Ralph thought it better, however, to say a conciliatory word when the things had been bestowed in the house, and the mules led away; and he stood on the steps a moment alone before entering himself.
The crowd listened complacently enough to the statements which they had begun to believe from the fact of the incessant dinning of them into their ears by the selected preachers at Paul’s Cross and elsewhere; and there was loud groan at the Pope’s name.
Ralph was ending with an incise peroration that he had delivered more than once before.
“You know all this, good people; and you shall know it better when the work is done. Instead of the rich friars and monks we will have godly citizens, each with his house and land. The King’s Grace has promised it, and you know that he keeps his word. We have had enough of the jackdaws and their stolen goods; we will have honest birds instead. Only be patient a little longer—”
The listening silence was broken by a loud cry—
“You damned plundering hound—”
A stone suddenly out of the gloom whizzed past Ralph and crashed through the window behind. A great roaring rose in a moment, and the crowd swayed and turned.

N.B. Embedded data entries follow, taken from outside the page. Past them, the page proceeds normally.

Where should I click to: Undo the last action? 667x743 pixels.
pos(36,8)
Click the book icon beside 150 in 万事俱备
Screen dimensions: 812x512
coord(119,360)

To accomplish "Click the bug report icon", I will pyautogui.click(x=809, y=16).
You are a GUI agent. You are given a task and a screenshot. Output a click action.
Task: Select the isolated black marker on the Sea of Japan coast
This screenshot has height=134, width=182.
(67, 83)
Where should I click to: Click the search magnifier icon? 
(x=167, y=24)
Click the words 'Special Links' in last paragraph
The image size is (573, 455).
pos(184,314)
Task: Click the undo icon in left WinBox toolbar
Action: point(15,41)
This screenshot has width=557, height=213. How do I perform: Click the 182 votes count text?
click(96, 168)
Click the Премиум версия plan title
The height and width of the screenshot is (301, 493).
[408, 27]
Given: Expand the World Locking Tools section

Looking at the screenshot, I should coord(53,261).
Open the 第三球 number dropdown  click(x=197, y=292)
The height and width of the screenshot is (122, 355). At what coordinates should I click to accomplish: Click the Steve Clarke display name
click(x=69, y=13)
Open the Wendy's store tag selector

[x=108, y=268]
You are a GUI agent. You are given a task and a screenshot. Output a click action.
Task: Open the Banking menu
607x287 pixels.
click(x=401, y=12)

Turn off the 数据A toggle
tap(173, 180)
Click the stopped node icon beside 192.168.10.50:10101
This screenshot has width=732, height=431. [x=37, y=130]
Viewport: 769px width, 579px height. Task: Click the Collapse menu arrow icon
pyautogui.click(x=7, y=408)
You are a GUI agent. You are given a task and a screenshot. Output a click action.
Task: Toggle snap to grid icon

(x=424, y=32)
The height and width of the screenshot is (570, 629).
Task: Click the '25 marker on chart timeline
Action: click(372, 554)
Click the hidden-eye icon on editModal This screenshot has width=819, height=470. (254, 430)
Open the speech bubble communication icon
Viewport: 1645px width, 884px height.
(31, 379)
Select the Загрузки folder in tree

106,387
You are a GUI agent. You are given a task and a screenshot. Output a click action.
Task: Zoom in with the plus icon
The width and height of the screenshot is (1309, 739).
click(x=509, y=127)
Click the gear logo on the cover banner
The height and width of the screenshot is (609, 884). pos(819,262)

Ralph felt his heart suddenly quicken, and his hand flew to his hilt again, but there was no need for him to act. There were terrible screams already rising from the seething twilight in front, as the stone-thrower was seized and trampled. He stayed a moment longer, dropped his hilt and went into the house.
CHAPTER IX
RALPH’S WELCOME
“You will show Mistress Atherton into the room below,” said Ralph to his man, “as soon as she comes.”
He was sitting on the morning following his arrival in his own chamber upstairs. His table was a mass of papers, account-books, reckonings, reports bearing on his Visitation journey, and he had been working at them ever since he was dressed; for he had to present himself before Cromwell in the course of a day or two, and the labour would be enormous.
The room below, opposite that in which he intended to see Beatrice and where she had waited herself a few months before while he talked with Cromwell and the Archbishop, was now occupied by his collection of plate and vestments, and the key was in his own pocket.
He had heard from his housekeeper on the previous evening that Beatrice had called at the house during the afternoon, and had seemed surprised to hear that he was to return that night; but she had said very little, it appeared, and had only begged the woman to inform her master that she would present herself at his house the next morning.
And now Ralph was waiting for her.
He was more ill-at-ease than he had expected to be. The events of the evening before had given him a curious shock; and he cursed the whole business—the snapping of the cord round the bundle, his own action and words, the outrage that followed, and the death of the fellow that had thrown the stone—for the body had been rescued by the watch a few minutes later, a tattered crushed thing, beaten out of all likeness to a man. One of the watch had stepped in to see Ralph as he sat at supper, and had gone again saying the dog deserved it for daring to lift his voice against the King and his will.